Here, we introduce some more advanced functionalities of trianglechain
import numpy as np
from trianglechain import TriangleChain
from trianglechain.params import add_derived, ensure_rec
from cosmic_toolbox.colors import set_cycle
set_cycle()
def get_samples(n_samples=100000, n_dims=3, names=None):
covmat = np.random.normal(size=(n_dims, n_dims))
covmat = np.dot(covmat.T, covmat)
mean = np.random.uniform(size=(n_dims))
samples = np.random.multivariate_normal(mean=mean, cov=covmat, size=(n_samples))
samples = ensure_rec(samples, names)
return samples
sample1 = get_samples(names=["a", "b", "c"])

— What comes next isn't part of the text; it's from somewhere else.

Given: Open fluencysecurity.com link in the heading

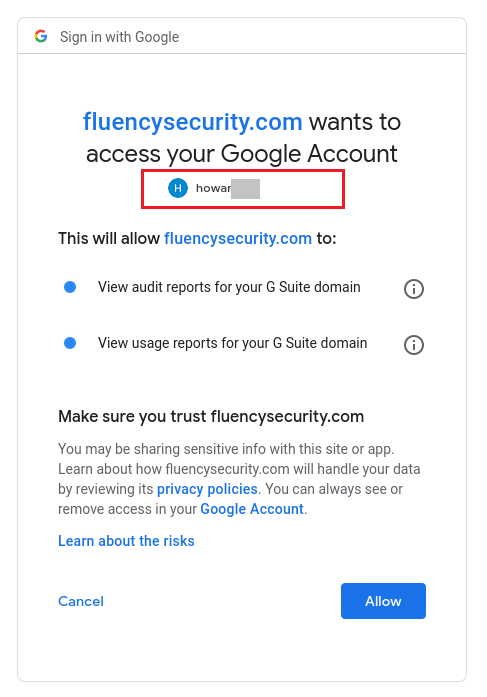Looking at the screenshot, I should [x=192, y=121].
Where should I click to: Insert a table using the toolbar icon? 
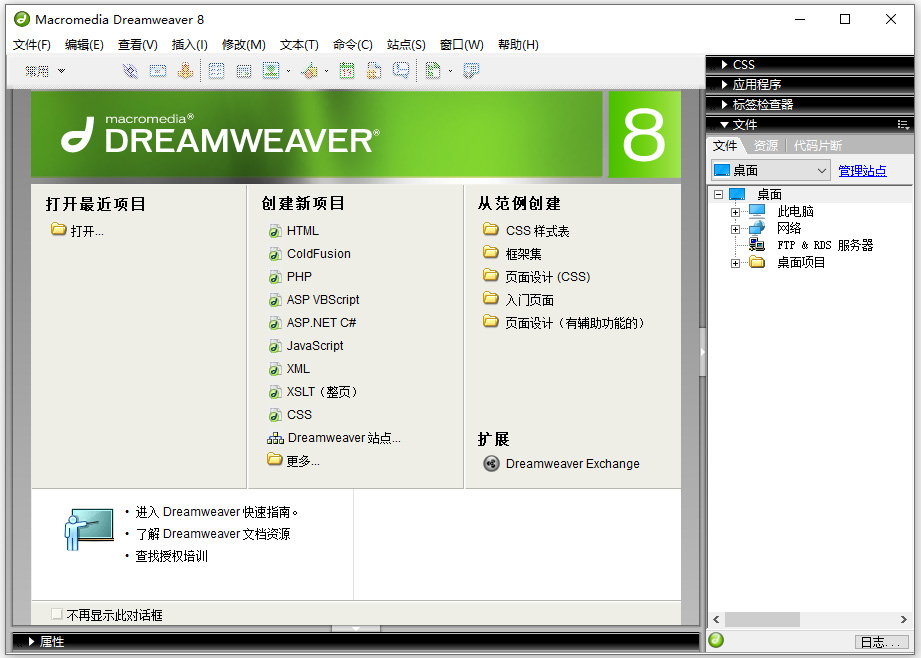pos(216,70)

sample2 = get_samples(names=["a", "b", "c"])
sample3 = get_samples(n_dims=4, names=["a", "b", "c", "d"])
sample4 = get_samples(names=["a", "b", "d"])
First, we show some additional plotting functionalities:
– filling the contours with fill=True
– plotting a grid with grid=True
– using the upper triangle for one of the plots with tri=upper
– grouping the parameters a & b with grouping_kwargs
– n_per_group
specifies how to group the parameters
– empty_ratio
determines the space between groups
– number of ticks can be varied with n_ticks
grouping_kwargs = {"n_per_group": (2, 1), "empty_ratio": 0.1}
tri = TriangleChain(fill=True, grid=True, grouping_kwargs=grouping_kwargs, n_ticks=6)
tri.contour_cl(sample1)
tri.contour_cl(sample2, tri="upper");
Next, we show how to change limits, ticks and labels
– limits of the plot can be changed with ranges
– ticks can be specified with ticks
– tick length can be tuned by tick_length
– 1D histograms can be turned off with plot_histograms_1D=False
– labels for the plot can be specified with labels
ranges = {"a": [-1, 1]}
ticks = {"b": [-6, -4, 0, 4, 6]}
tri = TriangleChain(
ranges=ranges,
ticks=ticks,
tick_length=15,
labels=[r"$n_s$", r"$\sigma_8$", r"$\alpha + \beta$"],
)
tri.contour_cl(sample1, plot_histograms_1D=False);
# tri.contour_cl(sample2, color=color, tri="upper");
From the samples, you can directly compute the bestfit and lower and upper bounds.
– show_values=True
plots the bestfit and uncertainty band for the last plotted sample
– best_fit_method
specifies the way the bestfit is computed (options: mode, mean, median, best_sample (requires lnprobs))
– levels_method
specifies the way the uncertainty is computed (options: hdi, percentile, PJ*HPD (requires lnprobs))
– credible_interval
specifies the credible interval for the uncertainty
samples = np.load("chain.npy")
lnprobs = np.load("lnprobs.npy")
samples_c = add_derived(
samples,
new_param="sigma8",
derived=samples["S8"] * np.sqrt(0.3 / samples["omega_m"]),
)
labels = [r"$\Omega_m$", r"$\sigma_8$", r"$h$"]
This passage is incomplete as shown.